Thursday, January 31, 2013

On InnoDB I/O threads states

I was asked today what different state values for InnoDB I/O threads really mean, these ones:

I/O thread 0 state: waiting for completed aio requests (insert buffer thread)
I/O thread 1 state: waiting for completed aio requests (log thread)
I/O thread 2 state: waiting for completed aio requests (read thread)

I tried to search the manual and Web in general and found no useful explanation (these verbose values should be self explanatory by design it seems). As question was asked, probably it's time to try to answer it...
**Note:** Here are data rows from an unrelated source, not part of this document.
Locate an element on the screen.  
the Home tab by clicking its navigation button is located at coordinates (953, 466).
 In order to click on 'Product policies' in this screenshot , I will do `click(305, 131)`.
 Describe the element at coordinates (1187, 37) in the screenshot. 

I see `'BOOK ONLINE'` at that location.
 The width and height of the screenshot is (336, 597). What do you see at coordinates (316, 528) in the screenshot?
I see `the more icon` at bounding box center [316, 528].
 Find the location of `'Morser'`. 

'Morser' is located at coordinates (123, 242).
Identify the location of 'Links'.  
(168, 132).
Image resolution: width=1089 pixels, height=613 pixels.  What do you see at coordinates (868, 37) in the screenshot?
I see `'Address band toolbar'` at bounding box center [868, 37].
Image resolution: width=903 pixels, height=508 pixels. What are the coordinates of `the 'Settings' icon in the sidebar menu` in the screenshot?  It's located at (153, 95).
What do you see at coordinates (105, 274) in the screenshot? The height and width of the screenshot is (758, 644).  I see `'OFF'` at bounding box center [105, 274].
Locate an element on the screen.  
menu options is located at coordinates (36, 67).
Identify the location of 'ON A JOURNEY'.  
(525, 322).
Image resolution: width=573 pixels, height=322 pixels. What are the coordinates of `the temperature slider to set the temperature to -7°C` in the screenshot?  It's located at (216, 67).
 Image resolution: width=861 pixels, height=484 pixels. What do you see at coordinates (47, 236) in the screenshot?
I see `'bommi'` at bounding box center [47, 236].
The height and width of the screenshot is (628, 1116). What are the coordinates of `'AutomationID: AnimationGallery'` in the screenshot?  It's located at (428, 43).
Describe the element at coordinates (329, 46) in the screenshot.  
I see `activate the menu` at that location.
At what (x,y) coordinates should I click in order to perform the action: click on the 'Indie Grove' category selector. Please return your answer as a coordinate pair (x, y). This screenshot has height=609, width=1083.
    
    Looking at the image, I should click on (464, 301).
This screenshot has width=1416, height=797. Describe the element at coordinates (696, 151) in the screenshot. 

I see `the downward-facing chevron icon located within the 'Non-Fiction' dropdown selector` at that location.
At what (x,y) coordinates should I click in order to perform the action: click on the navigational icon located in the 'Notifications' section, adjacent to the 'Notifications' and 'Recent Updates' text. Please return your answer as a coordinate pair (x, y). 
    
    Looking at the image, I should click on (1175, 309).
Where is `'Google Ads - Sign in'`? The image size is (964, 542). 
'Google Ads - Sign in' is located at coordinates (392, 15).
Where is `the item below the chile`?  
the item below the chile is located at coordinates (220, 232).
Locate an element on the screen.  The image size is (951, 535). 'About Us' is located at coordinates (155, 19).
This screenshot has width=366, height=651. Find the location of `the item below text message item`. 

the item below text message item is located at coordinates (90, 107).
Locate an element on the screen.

These states for I/O threads are set by srv_set_io_thread_op_info() function. Quick search with grep on MySQL 5.5.29 source code tree gives us some hints, the rest we can try to find out via code review based on these hits:

[openxs@chief mysql-5.5]$ grep -rn  srv_set_io_thread_op_info * 2>/dev/null
storage/innobase/os/os0file.c:3494:             srv_set_io_thread_op_info(i, "not started yet");
storage/innobase/os/os0file.c:4370:             srv_set_io_thread_op_info(orig_seg, "wait Windows aio");
storage/innobase/os/os0file.c:4394:             srv_set_io_thread_op_info(orig_seg,
storage/innobase/os/os0file.c:4681:             srv_set_io_thread_op_info(global_seg,
storage/innobase/os/os0file.c:4691:     srv_set_io_thread_op_info(global_seg,
storage/innobase/os/os0file.c:4787:     srv_set_io_thread_op_info(global_segment,
storage/innobase/os/os0file.c:4805:     srv_set_io_thread_op_info(global_segment,
storage/innobase/os/os0file.c:4946:     srv_set_io_thread_op_info(global_segment, "consecutive i/o requests");
storage/innobase/os/os0file.c:4989:     srv_set_io_thread_op_info(global_segment, "doing file i/o");
storage/innobase/os/os0file.c:5010:     srv_set_io_thread_op_info(global_segment, "file i/o done");
storage/innobase/os/os0file.c:5062:     srv_set_io_thread_op_info(global_segment, "resetting wait event");
storage/innobase/os/os0file.c:5072:     srv_set_io_thread_op_info(global_segment, "waiting for i/o request");
storage/innobase/include/srv0srv.h:766:# define srv_set_io_thread_op_info(t,info)       ((void) 0)
storage/innobase/fil/fil0fil.c:4581:            srv_set_io_thread_op_info(segment, "native aio handle");
storage/innobase/fil/fil0fil.c:4593:            srv_set_io_thread_op_info(segment, "simulated aio handle");
storage/innobase/fil/fil0fil.c:4605:    srv_set_io_thread_op_info(segment, "complete io for fil node");
storage/innobase/fil/fil0fil.c:4622:            srv_set_io_thread_op_info(segment, "complete io for buf page");
storage/innobase/fil/fil0fil.c:4625:            srv_set_io_thread_op_info(segment, "complete io for log");

Those who are too lazy to pull source code can just use this beautiful online tool to review few files listed above and make their own conclusions.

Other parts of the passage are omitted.